Gaona ends with an exhortation to non-Cuban anarchists “to not be surprised
by the bad intentions and false information that you’ll receive from those
. . . at the service, conscious or unconscious, of the Cuban counter-revolution,
who undertake to remain deaf and blind before the realities . . . of the
most progressive, democratic, and humanist Revolution of our continent.”
Finally, he states that it’s necessary to support Castroism and “to take
up arms” in its defense, declaring “traitors and cowards” those who “under
the pretext of differences or sectarian rancor” oppose this beautiful
dream.

This document is treated here at length because it will help the reader
better understand its sinister consequences in coming years. Gaona, at
the end of his life, had betrayed his comrades, but even worse, he coerced
five elderly members of the Cuban anarchist movement-some already infirm
octogenerians-into endorsing this monstrous declaration that precisely
negated all libertarian principles, both inside and outside Cuba. Vicente
Alea, Rafael Serra, Francisco Bretau, Andrés Pardo, and Francisco Calle
(“Mata”) signed this document along with 16 others who had little or nothing
to do with Cuban anarchism.

The assertion that the "elderly anarchists" were "coerced" seems especially tendentious.
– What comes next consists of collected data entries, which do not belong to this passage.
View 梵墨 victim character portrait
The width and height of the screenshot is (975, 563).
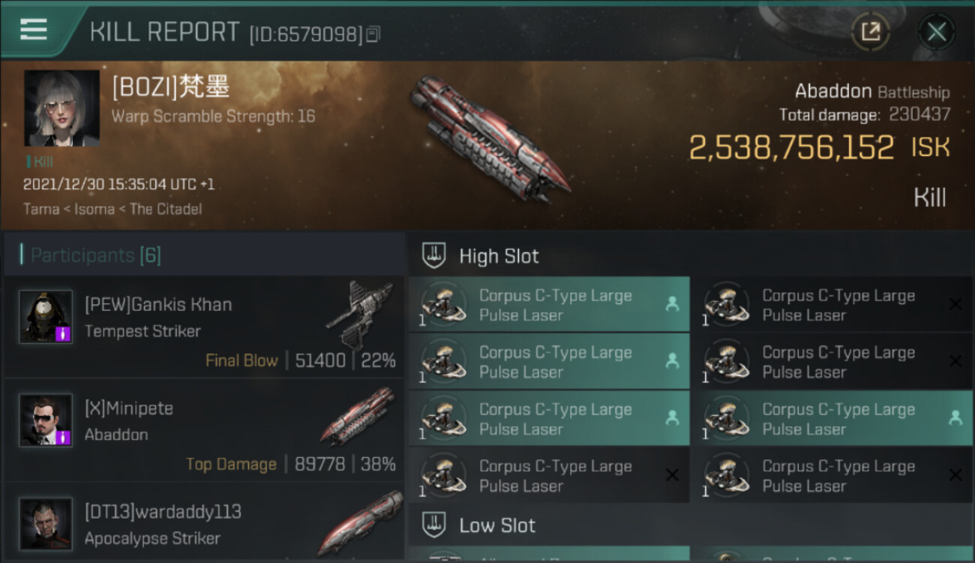click(62, 108)
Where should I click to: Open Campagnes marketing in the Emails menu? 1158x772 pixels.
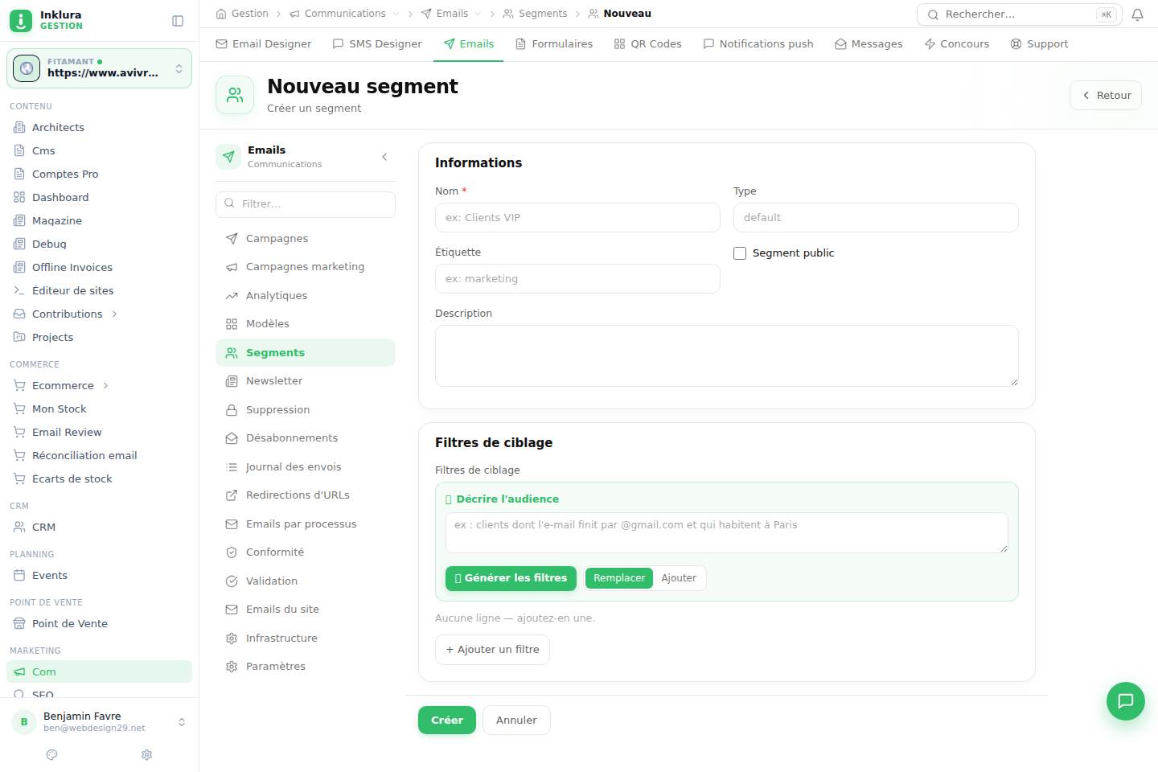[306, 267]
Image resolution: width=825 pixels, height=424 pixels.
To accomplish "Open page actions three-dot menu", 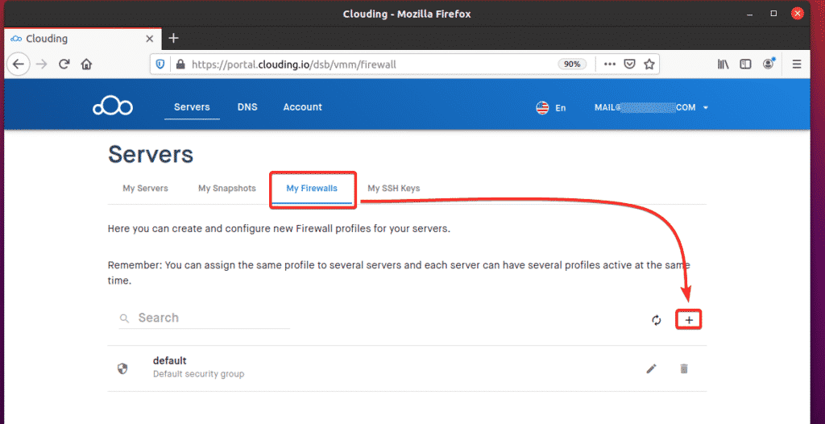I will pos(609,64).
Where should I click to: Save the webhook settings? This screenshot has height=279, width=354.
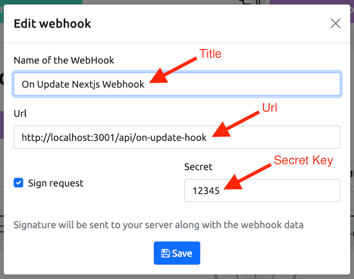pos(177,253)
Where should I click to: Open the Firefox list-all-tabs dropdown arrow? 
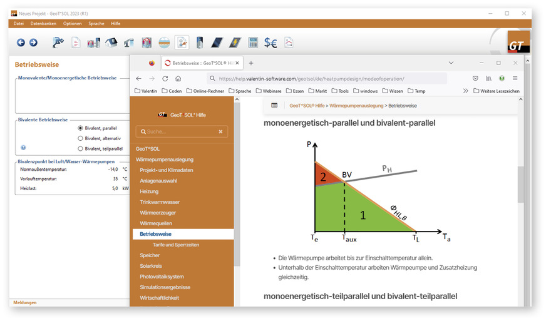[x=450, y=63]
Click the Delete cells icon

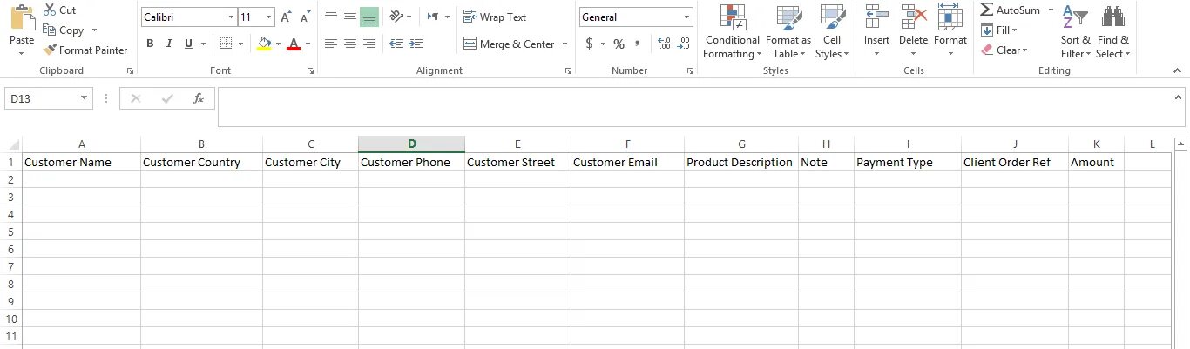913,19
Unfortunately, the viewpoint of Gaona and other pro-revolution Cuban anarchists does not seem to be represented on the web. His assertion that his opponents were counter-revolutionaries is, ironically, shown true by this same book. In another chapter, it praises some of the anarchists who were part of various CIA-supported contra groups in the Escambray Mountains. It names the groups, some of them led by notorious criminal rightists.
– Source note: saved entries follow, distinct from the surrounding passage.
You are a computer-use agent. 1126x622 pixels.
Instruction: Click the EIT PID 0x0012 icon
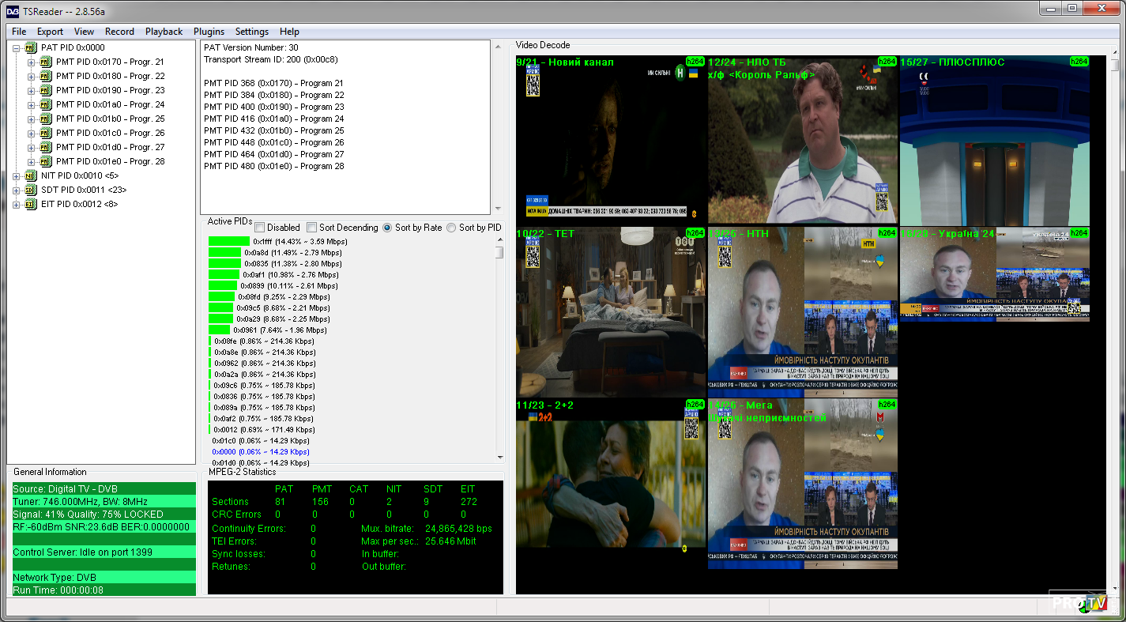coord(31,204)
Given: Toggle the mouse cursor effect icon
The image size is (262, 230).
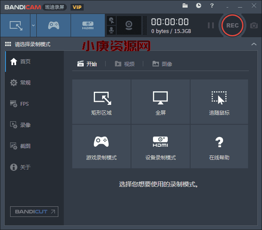Looking at the screenshot, I should (111, 20).
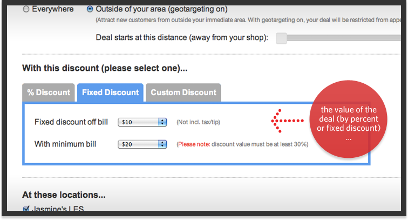This screenshot has height=220, width=408.
Task: Expand the $20 minimum bill dropdown
Action: click(142, 144)
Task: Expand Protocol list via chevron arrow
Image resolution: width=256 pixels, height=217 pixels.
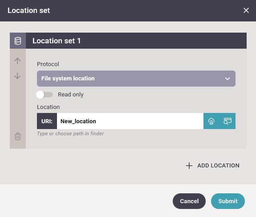Action: [228, 79]
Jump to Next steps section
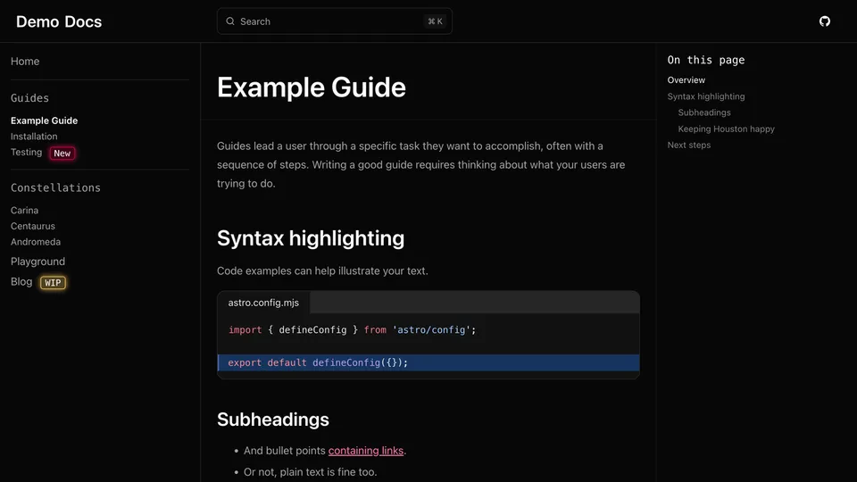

This is a phenomenon seen in every revolution: some anarchists join it; some anarchists turn against it. None can stick with their doctrines; they have to choose sides between the revolutionary and counter-revolutionary state powers.

rebelworker
3rd November 2006, 00:28
Though I would agree with your critisism of many anarchists the fact is that the majoity of anarchist continue to fight for revoutionary communism durring revolutions. The idea that the state of some party has a monopoly on the revolutionary process is just downright foolish and goes against the mass character of revolutionary transformation.

The anarchists of spain continued to fight in workers militias, the anarchists of russia continued to work in the factory comitties, the anarchists of the Ukrain continued to fight in their militias and build councils, the revolutionaries in mexico continued to fight as autonomous but coordinated militias outside of state controll.

I could go on....

Severian
4th November 2006, 04:12
Originally posted by [email protected] 02, 2006 06:28 pm
Though I would agree with your critisism of many anarchists the fact is that the majoity of anarchist continue to fight for revoutionary communism durring revolutions.
Well, that might even have been true in Cuba - if most anarchists supported Gaona's viewpoint. I don't have any way of knowing if that's true, I only know what its opponent - Fernandez - has to say about that tendency.

In any case, it doesn't contradict my point in any way.


The anarchists of spain continued to fight in workers militias, the anarchists of russia continued to work in the factory comitties, the anarchists of the Ukrain continued to fight in their militias and build councils, the revolutionaries in mexico continued to fight as autonomous but coordinated militias outside of state controll.

You could say much the same of rank-and-file members of many social-democratic and Stalinist parties in revolutionary situations. So what?

In Spain, for example, the leaders of the CNT-FAI supported the bourgeois government; some even joined it. Many rank-and-file anarchists tried to resist this - unsuccessfully. This is a lot like the situation of revolutionary-minded workers in the Spanish Socialist Party.

If you want to make a revolution - if you're not shooting for a tragic, heroic defeat and plenty o' martyrs - the question is:

How can workers avoid having to fight our own "leaders", as well as the enemy, when the moment of crisis comes?

Anarchists certainly did not come up with an effective answer in any of your examples - or any other time.